BEGIN Provided data
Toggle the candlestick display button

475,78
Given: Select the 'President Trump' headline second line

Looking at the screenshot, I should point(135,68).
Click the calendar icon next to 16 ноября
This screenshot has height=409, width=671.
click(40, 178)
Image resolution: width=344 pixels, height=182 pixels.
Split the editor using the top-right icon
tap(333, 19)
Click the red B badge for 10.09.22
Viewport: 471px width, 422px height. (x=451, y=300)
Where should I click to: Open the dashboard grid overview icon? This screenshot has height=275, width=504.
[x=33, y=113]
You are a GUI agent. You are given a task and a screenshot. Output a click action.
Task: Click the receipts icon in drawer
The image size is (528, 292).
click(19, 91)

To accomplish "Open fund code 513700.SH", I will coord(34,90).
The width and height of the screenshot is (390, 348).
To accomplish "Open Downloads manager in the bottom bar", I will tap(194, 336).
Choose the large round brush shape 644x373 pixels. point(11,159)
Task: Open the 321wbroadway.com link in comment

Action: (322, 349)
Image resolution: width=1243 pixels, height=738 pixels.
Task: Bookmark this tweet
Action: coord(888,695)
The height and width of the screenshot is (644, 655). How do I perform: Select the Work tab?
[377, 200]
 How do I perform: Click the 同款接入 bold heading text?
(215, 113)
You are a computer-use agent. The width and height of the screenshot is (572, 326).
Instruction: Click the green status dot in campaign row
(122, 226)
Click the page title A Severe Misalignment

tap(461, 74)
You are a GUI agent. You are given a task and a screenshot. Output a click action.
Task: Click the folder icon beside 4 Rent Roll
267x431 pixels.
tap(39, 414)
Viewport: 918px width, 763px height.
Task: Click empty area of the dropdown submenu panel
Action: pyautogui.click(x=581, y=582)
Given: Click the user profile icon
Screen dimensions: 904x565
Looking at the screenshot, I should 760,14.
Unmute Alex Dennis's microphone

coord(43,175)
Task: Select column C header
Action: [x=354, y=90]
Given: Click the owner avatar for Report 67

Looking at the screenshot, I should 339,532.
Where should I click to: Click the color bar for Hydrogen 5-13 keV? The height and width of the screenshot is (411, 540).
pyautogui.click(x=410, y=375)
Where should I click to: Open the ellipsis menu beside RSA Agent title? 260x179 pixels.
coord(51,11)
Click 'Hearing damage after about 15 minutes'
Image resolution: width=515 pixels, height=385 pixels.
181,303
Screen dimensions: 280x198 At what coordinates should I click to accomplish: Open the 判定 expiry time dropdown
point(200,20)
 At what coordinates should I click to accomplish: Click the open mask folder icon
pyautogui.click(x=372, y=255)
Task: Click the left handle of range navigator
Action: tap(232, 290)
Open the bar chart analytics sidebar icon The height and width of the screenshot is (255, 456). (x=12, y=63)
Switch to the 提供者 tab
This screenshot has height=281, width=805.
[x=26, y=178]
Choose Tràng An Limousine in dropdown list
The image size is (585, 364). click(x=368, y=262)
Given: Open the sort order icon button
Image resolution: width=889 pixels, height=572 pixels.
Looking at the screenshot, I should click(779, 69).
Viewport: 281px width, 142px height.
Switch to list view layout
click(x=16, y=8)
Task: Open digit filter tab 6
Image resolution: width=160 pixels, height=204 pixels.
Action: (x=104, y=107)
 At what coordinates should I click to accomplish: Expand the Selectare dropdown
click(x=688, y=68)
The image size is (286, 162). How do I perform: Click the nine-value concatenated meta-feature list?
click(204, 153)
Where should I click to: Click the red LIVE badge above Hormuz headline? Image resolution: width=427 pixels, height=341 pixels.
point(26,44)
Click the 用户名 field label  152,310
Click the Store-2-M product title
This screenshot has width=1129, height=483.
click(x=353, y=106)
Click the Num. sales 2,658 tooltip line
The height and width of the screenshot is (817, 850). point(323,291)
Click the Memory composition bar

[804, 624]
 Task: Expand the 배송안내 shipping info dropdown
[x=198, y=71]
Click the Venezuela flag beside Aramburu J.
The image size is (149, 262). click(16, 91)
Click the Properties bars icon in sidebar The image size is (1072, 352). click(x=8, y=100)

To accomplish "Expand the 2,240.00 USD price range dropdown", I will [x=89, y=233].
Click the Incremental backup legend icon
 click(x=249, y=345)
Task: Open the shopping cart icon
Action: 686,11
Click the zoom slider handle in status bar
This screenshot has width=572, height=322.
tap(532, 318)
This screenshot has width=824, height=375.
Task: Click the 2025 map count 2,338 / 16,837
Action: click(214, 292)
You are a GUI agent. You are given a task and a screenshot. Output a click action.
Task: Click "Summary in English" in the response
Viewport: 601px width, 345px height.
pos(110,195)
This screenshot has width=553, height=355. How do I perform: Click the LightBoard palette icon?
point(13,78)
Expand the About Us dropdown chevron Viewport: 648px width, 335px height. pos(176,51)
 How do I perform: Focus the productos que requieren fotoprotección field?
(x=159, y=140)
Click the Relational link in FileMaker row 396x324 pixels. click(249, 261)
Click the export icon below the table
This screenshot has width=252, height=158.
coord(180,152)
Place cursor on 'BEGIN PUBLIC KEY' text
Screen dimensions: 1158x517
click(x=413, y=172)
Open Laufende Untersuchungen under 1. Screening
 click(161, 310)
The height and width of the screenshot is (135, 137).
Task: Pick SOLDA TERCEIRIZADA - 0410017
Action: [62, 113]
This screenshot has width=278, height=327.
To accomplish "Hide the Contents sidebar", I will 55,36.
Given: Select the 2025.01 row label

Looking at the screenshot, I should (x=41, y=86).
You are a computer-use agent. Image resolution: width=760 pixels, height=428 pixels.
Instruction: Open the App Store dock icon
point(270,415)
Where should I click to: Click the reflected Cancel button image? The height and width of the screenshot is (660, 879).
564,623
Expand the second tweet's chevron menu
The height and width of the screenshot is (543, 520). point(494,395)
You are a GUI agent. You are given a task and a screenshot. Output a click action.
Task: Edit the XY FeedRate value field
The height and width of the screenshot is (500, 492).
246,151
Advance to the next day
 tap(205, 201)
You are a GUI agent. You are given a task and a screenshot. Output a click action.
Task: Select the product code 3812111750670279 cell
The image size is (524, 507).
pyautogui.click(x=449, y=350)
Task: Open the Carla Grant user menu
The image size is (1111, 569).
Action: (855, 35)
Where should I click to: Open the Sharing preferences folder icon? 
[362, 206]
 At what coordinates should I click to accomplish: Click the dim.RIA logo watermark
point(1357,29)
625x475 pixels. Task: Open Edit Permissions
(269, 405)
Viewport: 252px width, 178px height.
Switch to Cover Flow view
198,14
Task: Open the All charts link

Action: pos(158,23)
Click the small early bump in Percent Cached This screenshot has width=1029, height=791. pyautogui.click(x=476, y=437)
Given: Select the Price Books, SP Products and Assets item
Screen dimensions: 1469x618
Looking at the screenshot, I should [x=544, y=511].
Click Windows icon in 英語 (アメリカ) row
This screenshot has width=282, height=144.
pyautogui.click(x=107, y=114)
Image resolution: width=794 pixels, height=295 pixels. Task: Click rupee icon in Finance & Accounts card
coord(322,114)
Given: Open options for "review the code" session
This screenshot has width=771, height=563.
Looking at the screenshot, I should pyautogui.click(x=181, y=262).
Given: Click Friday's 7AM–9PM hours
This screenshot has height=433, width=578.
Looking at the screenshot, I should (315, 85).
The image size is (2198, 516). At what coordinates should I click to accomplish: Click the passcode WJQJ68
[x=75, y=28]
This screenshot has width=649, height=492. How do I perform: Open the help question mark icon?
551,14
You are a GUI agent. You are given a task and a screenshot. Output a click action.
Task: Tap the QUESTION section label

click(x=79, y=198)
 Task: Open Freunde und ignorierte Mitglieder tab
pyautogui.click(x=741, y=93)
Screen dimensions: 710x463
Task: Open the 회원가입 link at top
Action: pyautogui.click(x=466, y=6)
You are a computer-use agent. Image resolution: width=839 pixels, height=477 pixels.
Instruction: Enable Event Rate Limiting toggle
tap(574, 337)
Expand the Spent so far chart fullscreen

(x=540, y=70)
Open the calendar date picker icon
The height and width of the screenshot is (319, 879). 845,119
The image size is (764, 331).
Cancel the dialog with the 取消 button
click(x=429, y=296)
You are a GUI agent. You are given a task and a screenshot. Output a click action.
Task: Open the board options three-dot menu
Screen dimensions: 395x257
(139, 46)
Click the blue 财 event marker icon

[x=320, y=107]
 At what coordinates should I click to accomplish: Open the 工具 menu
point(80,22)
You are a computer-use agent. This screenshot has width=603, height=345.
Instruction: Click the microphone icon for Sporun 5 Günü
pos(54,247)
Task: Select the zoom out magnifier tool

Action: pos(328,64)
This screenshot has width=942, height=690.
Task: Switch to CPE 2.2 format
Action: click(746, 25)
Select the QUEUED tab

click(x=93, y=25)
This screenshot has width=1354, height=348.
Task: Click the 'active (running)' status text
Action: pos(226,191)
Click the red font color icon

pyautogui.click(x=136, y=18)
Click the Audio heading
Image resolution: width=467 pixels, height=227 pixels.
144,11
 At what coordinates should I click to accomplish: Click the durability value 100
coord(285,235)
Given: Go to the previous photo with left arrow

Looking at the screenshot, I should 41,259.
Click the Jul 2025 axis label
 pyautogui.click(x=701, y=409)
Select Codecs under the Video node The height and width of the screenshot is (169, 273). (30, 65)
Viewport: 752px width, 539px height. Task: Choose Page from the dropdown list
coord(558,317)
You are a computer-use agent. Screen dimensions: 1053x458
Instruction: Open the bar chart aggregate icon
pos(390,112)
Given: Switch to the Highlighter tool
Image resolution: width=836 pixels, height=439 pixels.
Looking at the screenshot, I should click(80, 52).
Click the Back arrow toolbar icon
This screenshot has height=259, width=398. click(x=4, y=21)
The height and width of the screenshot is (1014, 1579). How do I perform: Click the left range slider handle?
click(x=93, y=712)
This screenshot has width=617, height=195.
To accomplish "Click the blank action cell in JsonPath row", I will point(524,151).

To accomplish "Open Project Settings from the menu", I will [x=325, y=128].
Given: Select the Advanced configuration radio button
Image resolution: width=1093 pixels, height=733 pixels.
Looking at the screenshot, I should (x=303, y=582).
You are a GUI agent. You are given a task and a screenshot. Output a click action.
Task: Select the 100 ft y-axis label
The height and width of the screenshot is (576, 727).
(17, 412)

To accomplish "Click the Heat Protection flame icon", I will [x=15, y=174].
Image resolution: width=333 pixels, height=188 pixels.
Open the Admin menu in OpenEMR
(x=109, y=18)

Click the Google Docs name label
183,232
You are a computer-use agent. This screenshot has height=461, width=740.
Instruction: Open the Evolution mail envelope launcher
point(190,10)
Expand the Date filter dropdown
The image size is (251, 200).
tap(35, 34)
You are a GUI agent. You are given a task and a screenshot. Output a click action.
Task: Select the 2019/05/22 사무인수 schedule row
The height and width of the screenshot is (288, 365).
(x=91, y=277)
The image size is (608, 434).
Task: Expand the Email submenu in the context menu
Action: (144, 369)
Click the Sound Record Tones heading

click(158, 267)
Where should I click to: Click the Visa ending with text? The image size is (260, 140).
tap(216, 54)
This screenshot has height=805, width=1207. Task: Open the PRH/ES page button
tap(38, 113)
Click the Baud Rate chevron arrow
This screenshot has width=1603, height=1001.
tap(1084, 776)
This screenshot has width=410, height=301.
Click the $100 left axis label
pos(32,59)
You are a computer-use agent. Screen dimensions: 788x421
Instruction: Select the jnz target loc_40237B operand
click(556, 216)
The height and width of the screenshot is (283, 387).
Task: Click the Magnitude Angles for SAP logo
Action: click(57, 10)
END Provided data
Exercise objective — Take the records above and return, word for word, only the lines that fall from the line with "Task: Select the zoom out magnifier tool" to the line with "has height=461, width=740.", both of them included.

Answer to this problem —
Task: Select the zoom out magnifier tool

Action: pos(328,64)
This screenshot has width=942, height=690.
Task: Switch to CPE 2.2 format
Action: click(746, 25)
Select the QUEUED tab

click(x=93, y=25)
This screenshot has width=1354, height=348.
Task: Click the 'active (running)' status text
Action: pos(226,191)
Click the red font color icon

pyautogui.click(x=136, y=18)
Click the Audio heading
Image resolution: width=467 pixels, height=227 pixels.
144,11
 At what coordinates should I click to accomplish: Click the durability value 100
coord(285,235)
Given: Go to the previous photo with left arrow

Looking at the screenshot, I should 41,259.
Click the Jul 2025 axis label
 pyautogui.click(x=701, y=409)
Select Codecs under the Video node The height and width of the screenshot is (169, 273). (30, 65)
Viewport: 752px width, 539px height. Task: Choose Page from the dropdown list
coord(558,317)
You are a computer-use agent. Screen dimensions: 1053x458
Instruction: Open the bar chart aggregate icon
pos(390,112)
Given: Switch to the Highlighter tool
Image resolution: width=836 pixels, height=439 pixels.
Looking at the screenshot, I should click(80, 52).
Click the Back arrow toolbar icon
This screenshot has height=259, width=398. click(x=4, y=21)
The height and width of the screenshot is (1014, 1579). How do I perform: Click the left range slider handle?
click(x=93, y=712)
This screenshot has width=617, height=195.
To accomplish "Click the blank action cell in JsonPath row", I will point(524,151).

To accomplish "Open Project Settings from the menu", I will [x=325, y=128].
Given: Select the Advanced configuration radio button
Image resolution: width=1093 pixels, height=733 pixels.
Looking at the screenshot, I should (x=303, y=582).
You are a GUI agent. You are given a task and a screenshot. Output a click action.
Task: Select the 100 ft y-axis label
The height and width of the screenshot is (576, 727).
(17, 412)

To accomplish "Click the Heat Protection flame icon", I will [x=15, y=174].
Image resolution: width=333 pixels, height=188 pixels.
Open the Admin menu in OpenEMR
(x=109, y=18)

Click the Google Docs name label
183,232
You are a computer-use agent. This screenshot has height=461, width=740.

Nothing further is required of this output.